Re: [PATCH 10/33] autonuma: CPU follows memory algorithm

2012-10-12 Thread Mel Gorman
On Fri, Oct 12, 2012 at 02:25:13AM +0200, Andrea Arcangeli wrote:
> On Thu, Oct 11, 2012 at 03:58:05PM +0100, Mel Gorman wrote:
> > On Thu, Oct 04, 2012 at 01:50:52AM +0200, Andrea Arcangeli wrote:
> > > This algorithm takes as input the statistical information filled by the
> > > knuma_scand (mm->mm_autonuma) and by the NUMA hinting page faults
> > > (p->task_autonuma), evaluates it for the current scheduled task, and
> > > compares it against every other running process to see if it should
> > > move the current task to another NUMA node.
> > > 
> > 
> > That sounds expensive if there are a lot of running processes in the
> > system. How often does this happen? Mention it here even though I
> > realised much later that it's obvious from the patch itself.
> 
> Ok I added:
> 
> ==
> This algorithm will run once every ~100msec,

~100msec (depending on the scheduler tick)

> and can be easily slowed
> down further

using the sysfs tunable 

>. Its computational complexity is O(nr_cpus) and it's
> executed by all CPUs. The number of running threads and processes is
> not going to alter the cost of this algorithm, only the online number
> of CPUs is. However practically this will very rarely hit on all CPUs
> runqueues. Most of the time it will only compute on local data in the
> task_autonuma struct (for example if convergence has been
> reached).

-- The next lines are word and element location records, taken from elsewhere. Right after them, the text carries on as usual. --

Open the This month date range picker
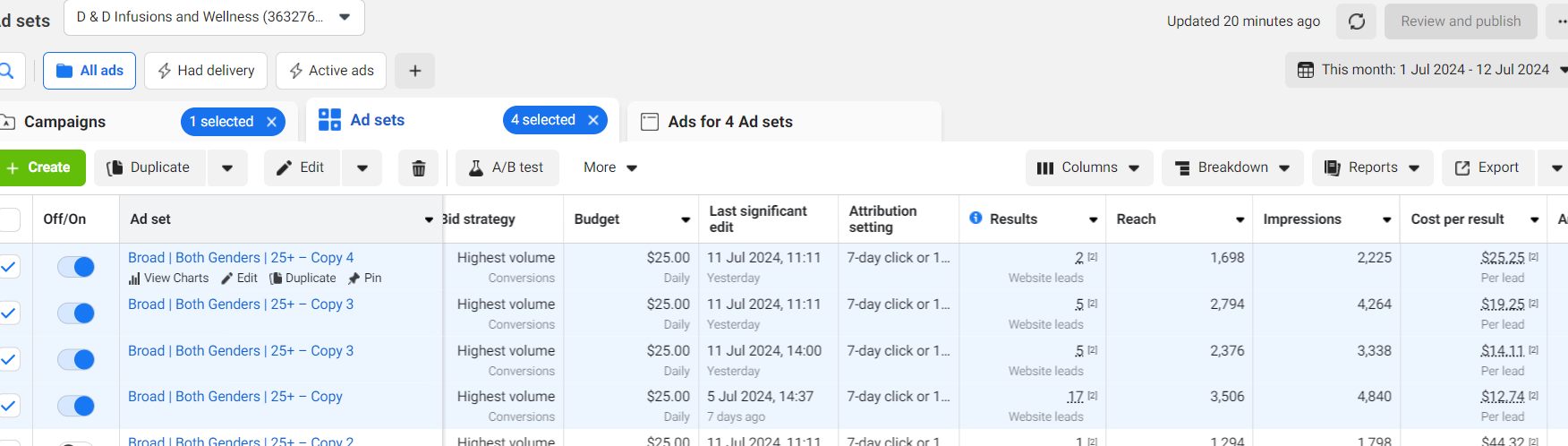Screen dimensions: 1568x446 tap(1427, 70)

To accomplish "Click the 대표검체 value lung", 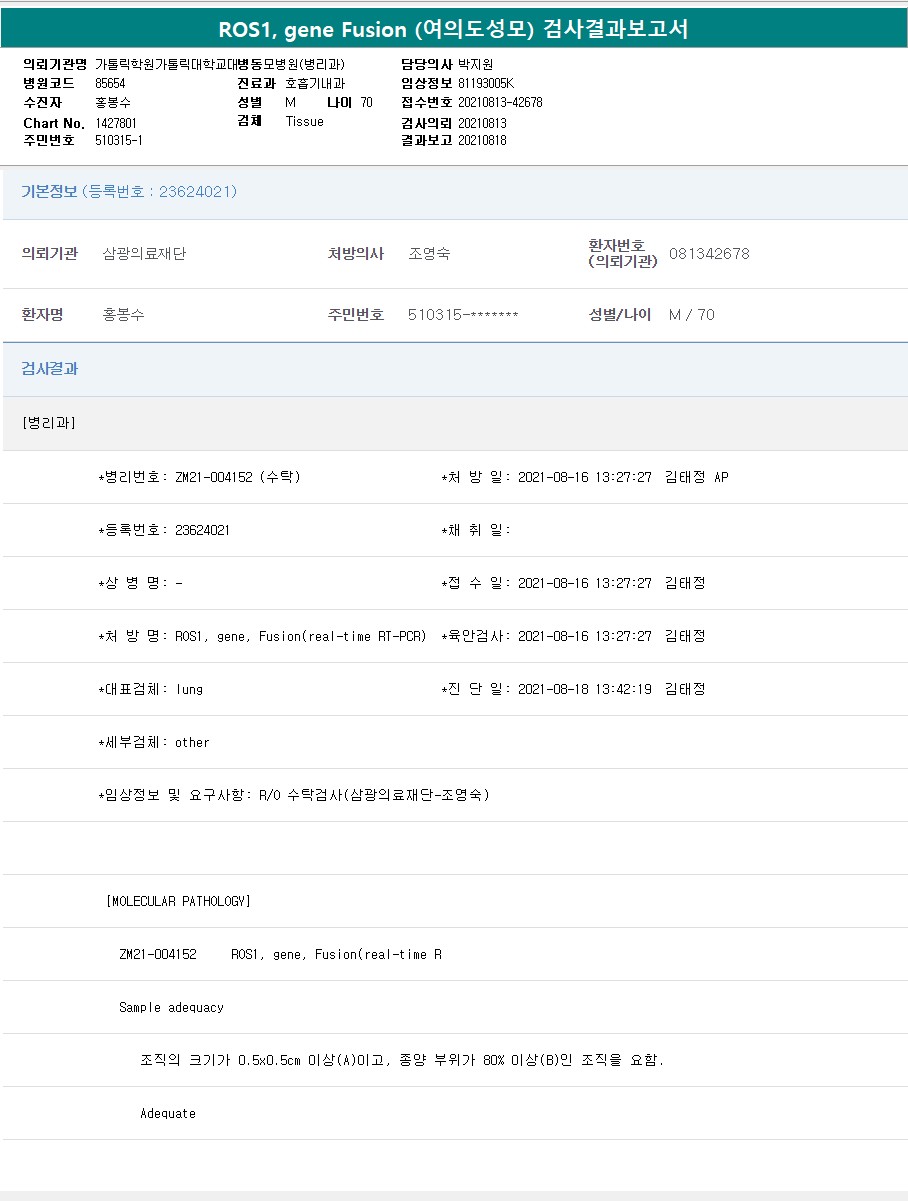I will point(189,689).
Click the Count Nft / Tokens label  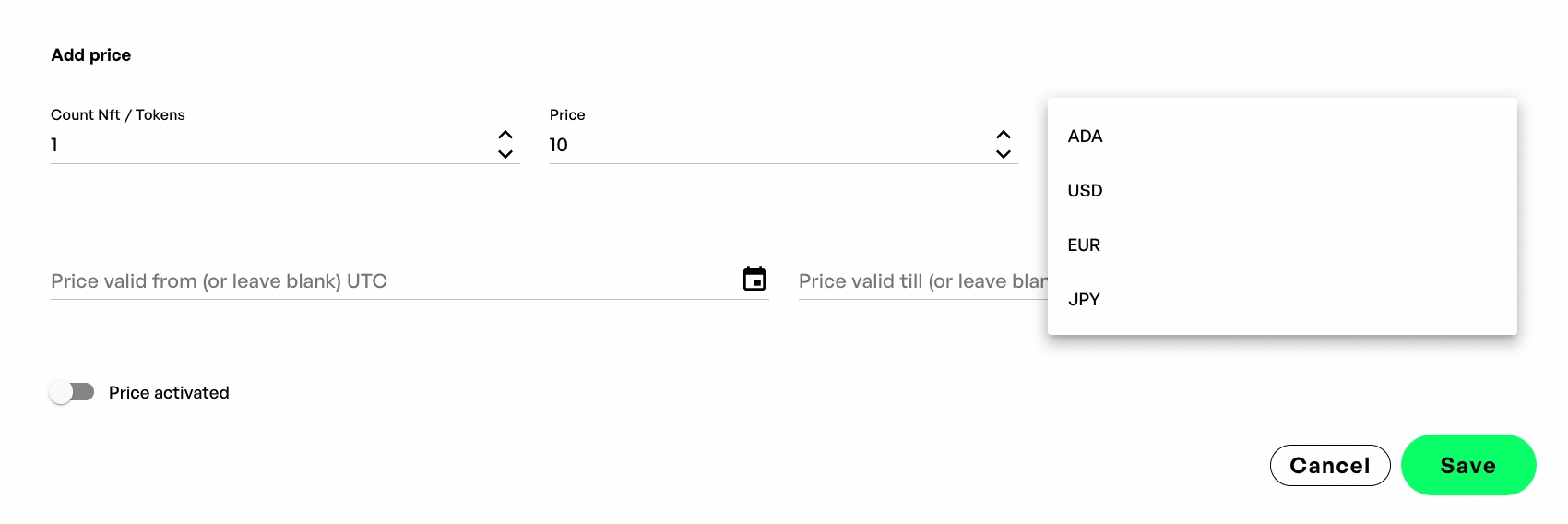coord(118,115)
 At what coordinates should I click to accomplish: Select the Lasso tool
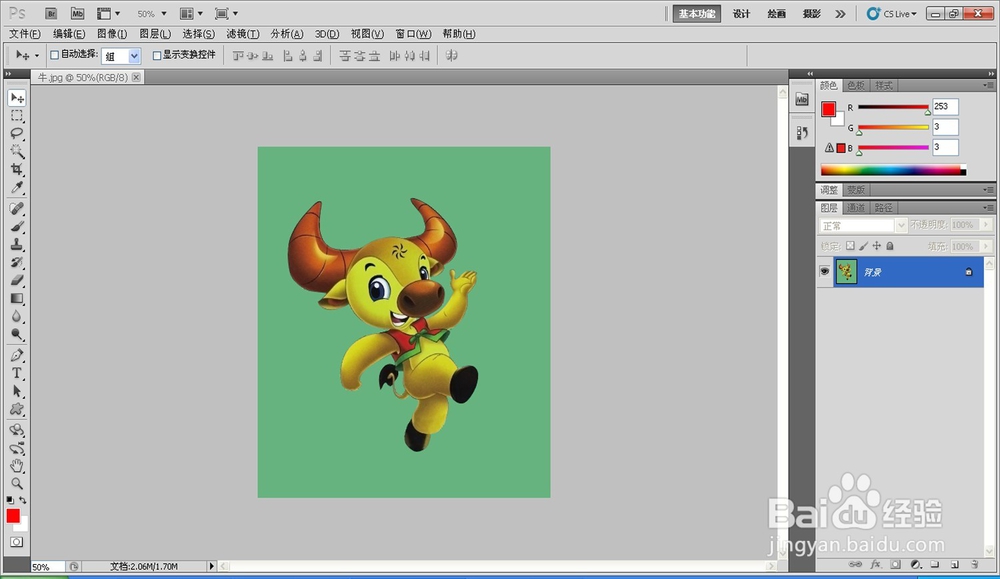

Even if no convergence has been reached yet, it'll only scan
> the CPUs in the NUMA nodes where the local task_autonuma data is
> showing that they are worth migrating to.

Ok, this explains how things are currently which is beter.

> ==
> 
> It's configurable through sysfs, 100mses is the default.
> 
> > > + * there is no affinity set for the task).
> > > + */
> > > +static bool inline task_autonuma_cpu(struct task_struct *p, int cpu)
> > > +{
> > 
> > nit, but elsewhere you have
> > 
> > static inline TYPE and here you have
> > static TYPE inline
> 
> Fixed.
> 
> > 
> > > + int task_selected_nid;
> > > + struct task_autonuma *task_autonuma = p->task_autonuma;
> > > +
> > > + if (!task_autonuma)
> > > + return true;
> > > +
> > > + task_selected_nid = ACCESS_ONCE(task_autonuma->task_selected_nid);
> > > + if (task_selected_nid < 0 || task_selected_nid == cpu_to_node(cpu))
> > > + return true;
> > > + else
> > > + return false;
> > > +}
> > 
> > no need for else.
> 
> Removed.
> 
> > 
> > > +
> > > +static inline void sched_autonuma_balance(void)
> > > +{
> > > + struct task_autonuma *ta = current->task_autonuma;
> > > +
> > > + if (ta && current->mm)
> > > + __sched_autonuma_balance();
> > > +}
> > > +
> > 
> > Ok, so this could do with a comment explaining where it is called from.
> > It is called during idle balancing at least so potentially this is every
> > scheduler tick. It'll be run from softirq context so the cost will not
> > be obvious to a process but the overhead will be there. What happens if
> > this takes longer than a scheduler tick to run? Is that possible?
> 
> softirqs can run for huge amount of time so it won't harm.
> 

They're allowed, but it's not free. Its not a stopper but eventually
we'll want to get away with it.

> Nested IRQs could even run on top of the softirq, and they could take
> milliseconds too if they're hyper inefficient and we must still run
> perfectly rock solid (with horrible latency, but still stable).
> 
> I added:
> 
> /*
>  * This is called in the context of the SCHED_SOFTIRQ from
>  * run_rebalance_domains().
>  */
> 

Ok. A vague idea occurred to me while mulling this over that would avoid the
walk. I did not flesh this out at all so there will be major inaccuracies
but hopefully you'll get the general idea.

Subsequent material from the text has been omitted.